Nella giornata di giovedì 31 gennaio, il laboratorio e il negozio di via I° Maggio ad Ardesio chiudono.

“Siamo stati massacrati da tutte la parti – spiega Fornoni –. Fare impresa in Italia è impossibile: le banche chiudono i fidi e non danno soldi alle imprese, la pressione fiscale è alle stelle e nell’ultimo anno è passato anche il messaggio che essere imprenditore equivale ad essere evasore, la politica ci ha abbandonato: è più facile delocalizzare in Cina che produrre da noi. Posso dirlo: noi imprenditori siamo massacrati da tutte le parti”.

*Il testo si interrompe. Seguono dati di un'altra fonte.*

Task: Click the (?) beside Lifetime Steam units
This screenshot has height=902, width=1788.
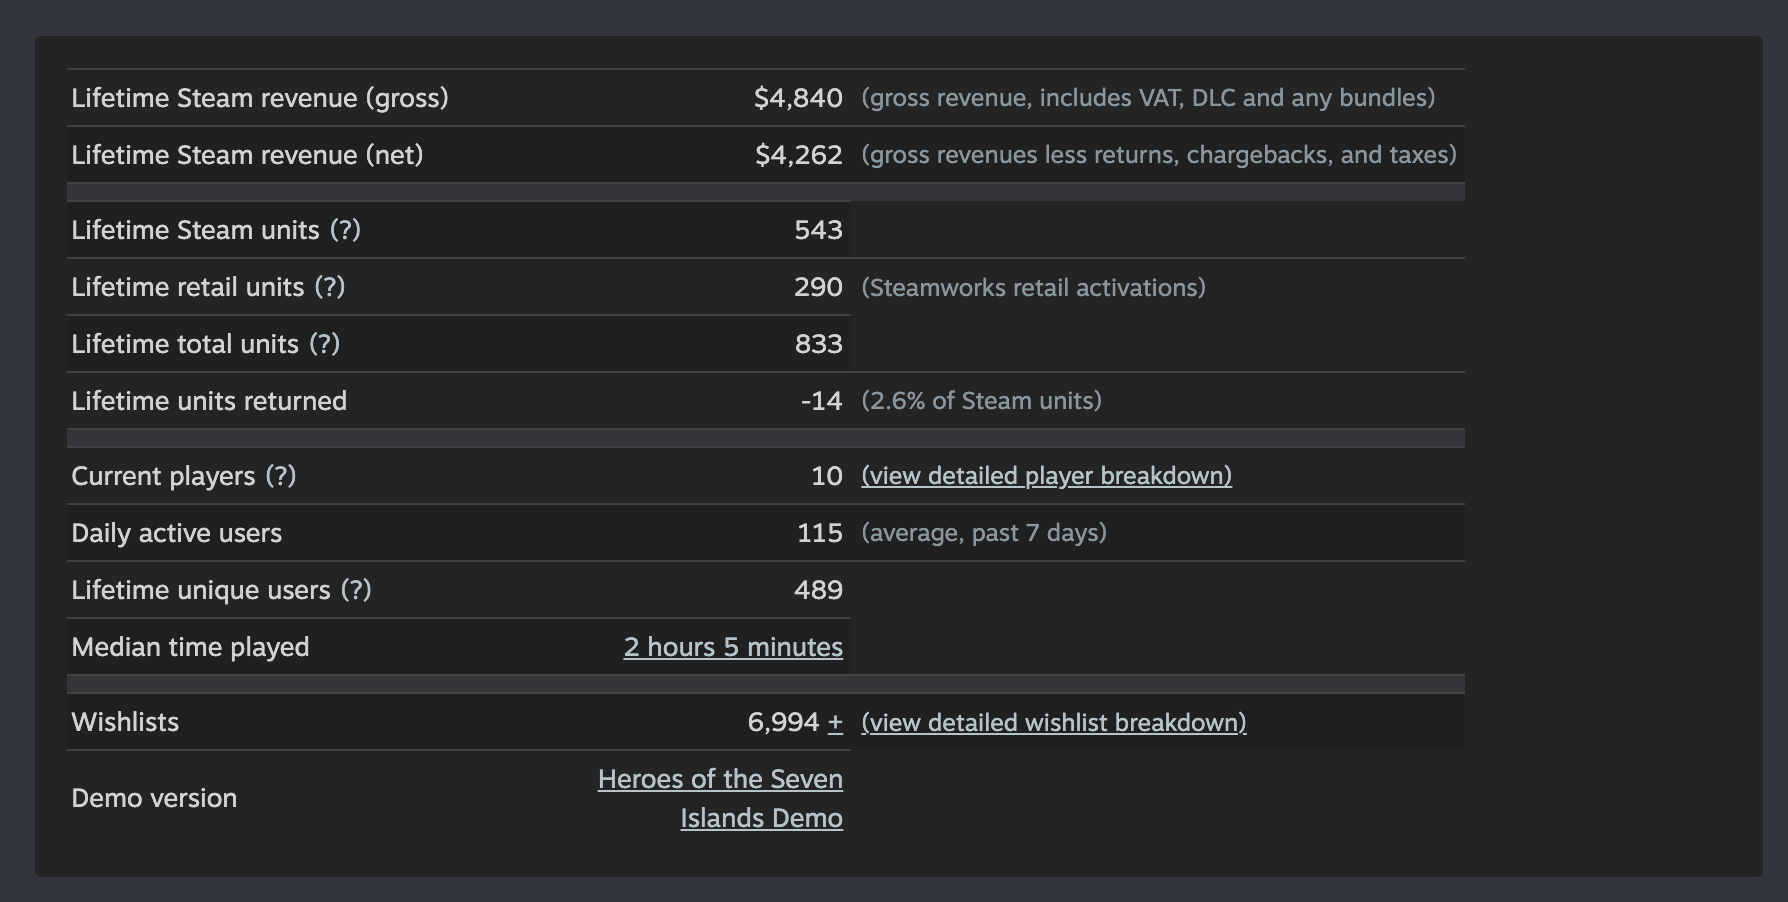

La Piumino Orobico occupava dieci persone oltre ad altri cinque familiari di Fornoni. “Ho creduto molto in questa impresa, facevamo un prodotto di alta qualità riconosciuto ovunque – aggiunge l’imprenditore – eravamo specializzati anche nell’abbigliamento sportivo alpinistico e come testimonial avevamo l’alpinista Mario Merelli, ma da qualche anno il mercato è fortemente in crisi. A questo si sono aggiunte le banche che hanno chiuso i fidi e per rinnovarli chiedevano consistenti garanzie, poi c’è la concorrenza straniera, cinese in particolare: così era impossibile continuare”.

La Piumino Orobico era una delle poche aziende sopravvissute dalla crisi del tessile. Quando debuttò, ad Ardesio alla fine degli anni Ottanta, in paese c’erano circa 250 persone che lavoravano nel settore del tessile e abbigliamento. Ora c’è il deserto. Prima di congedarsi Fornoni ci tiene a ringraziare la sua clientela che lo ha seguito in questi anni e poi affonda un colpo alla classe politica: “Per noi aziende artigiane c’è sempre un’accusa: siamo sempre evasori, anche se abbiamo i conti in rosso in banca e fatichiamo da mattina a sera. Per tanti politici basta una bella passerella in televisione, centinaia di promesse in campagna elettorale e poi un’assenza che pesa e fa male, non solo alle imprese ma al Paese”.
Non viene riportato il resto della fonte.